Physique

Le laser gamma

Henri DUPUIS • dupuis.h@belgacom.net 

© Hubert RAGUET/LKB/CNRS Photothèque (1)

L’Union européenne le cite comme l’un des 30 problèmes les plus importants en physique: la mise au point d’un laser gamma. Des avancées significatives semblent avoir été réalisées grâce à l’utilisation d’atomes froids 

Cela nous paraît tellement évident que nous ne nous posons plus la question: le laser est un dispositif qui produit un rayon lumineux cohérent dans le temps et l’espace (les ondes et les photons associés se propagent en phase). Et par lumineux, nous entendons bien sûr lumière visible. Pourtant, il aurait fallu se méfier: le terme laser (light amplification by ­stimulated emission of radiation) ne provient-il pas de son prédécesseur, le maser ? Autrement dit, un même type de dispositif qui ne focalisait pas la lumière visible mais bien des… micro-ondes. Le spectre électromagnétique s’étendant bien au-delà et en-deçà des longueurs d’onde de la lumière visible, pourquoi en effet ne pas imaginer des «lasers» qui fonctionneraient avec d’autres sources ? Imaginer est facile, ­réaliser l’est beaucoup moins, ne serait-ce que parce qu’il faut ­commencer par ­disposer de sources de ces autres rayonnements et qu’il faut ensuite les manipuler. C’est ainsi qu’il existe déjà des lasers dans l’infrarouge et l’ultraviolet et même aussi, depuis peu, des lasers à rayons X. Mais toujours rien du côté des lasers gamma (γ).

- **DONNÉES FOURNIES**:

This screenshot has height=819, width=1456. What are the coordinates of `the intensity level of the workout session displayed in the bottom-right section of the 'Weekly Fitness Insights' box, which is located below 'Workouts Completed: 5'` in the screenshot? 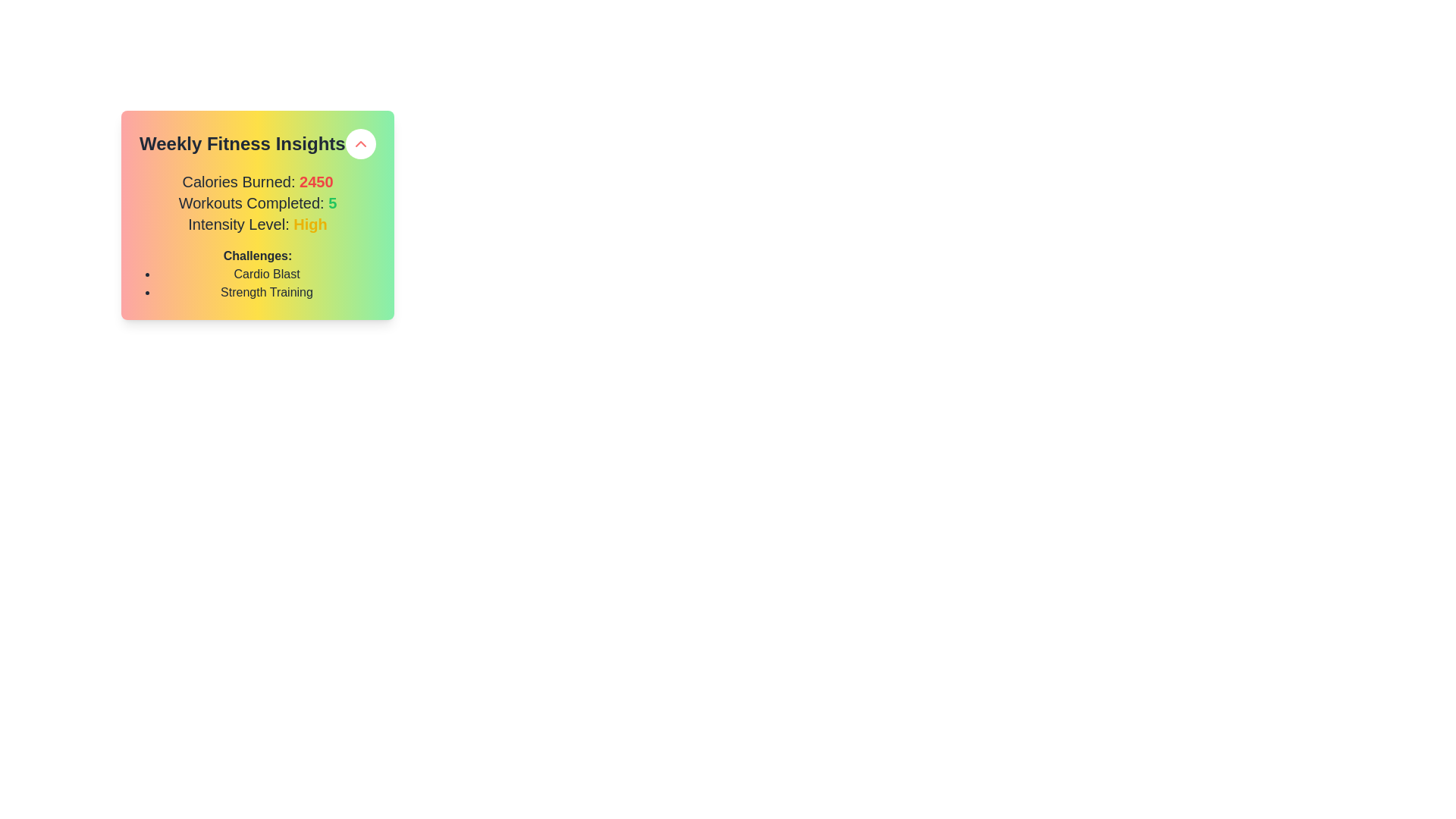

- **LISTE DES TÂCHES**:
1. Répondez à ces questions sur le texte consacré au laser gamma.
(a) Parmi combien de problèmes les plus importants en physique l'Union européenne cite-t-elle la mise au point d'un laser gamma ?
(b) De quel prédécesseur le terme laser provient-il ?
(c) Dans quels domaines du rayonnement existe-t-il déjà des lasers ?
2. Rédigez la suite du texte sur le laser gamma, en partant de sa dernière phrase.

- **CORRIGÉ**:
1.
(a) 30
(b) Le maser.
(c) L'infrarouge, l'ultraviolet et, depuis peu, les rayons X.

2.
Voici quelques années, l’Union européenne a donc lancé son projet GAMMALAS afin de ­réaliser un tel appareil. Rappelons que les rayons gamma sont des rayonnements de très petite longueur d’onde (moins d’1 picomètre, 10-12 m) et donc de haute fréquence (au-delà de 1017 Hz) et très énergétiques. Ils sont d’origine nucléaire c’est-à-dire dus à des phénomènes se produisant dans les noyaux des atomes (la désexcitation d’un noyau par exemple). Le site de la recherche européenne, Cordis, vient de donner quelques précisions sur l’avancement des travaux, citant un article publié en toute fin d’année dernière dans Physics Letters B (2) mais détaillant des résultats obtenus l’année précédente. Dans l’article, des chercheurs anglais – mais qui collaborent étroitement avec des Finlandais car c’est en Finlande que les installations expérimentales sont situées – annoncent avoir imaginé un système pour produire une génération cohérente de photons γ à partir d’un condensat de Bose-Einstein d’atomes isomères de Césium 135.

Imagerie d’un condensat de Bose-Einstein: à gauche, les vitesses des atomes sont encore fort variées, c’est encore un gaz «normal». Au centre, de plus en plus d’atomes ont la même vitesse et c’est encore davantage le cas pour le pic de droite: c’est le cas du condensat, les atomes ont quasiment tous la même vitesse («marchent» d’un seul pas) au même endroit.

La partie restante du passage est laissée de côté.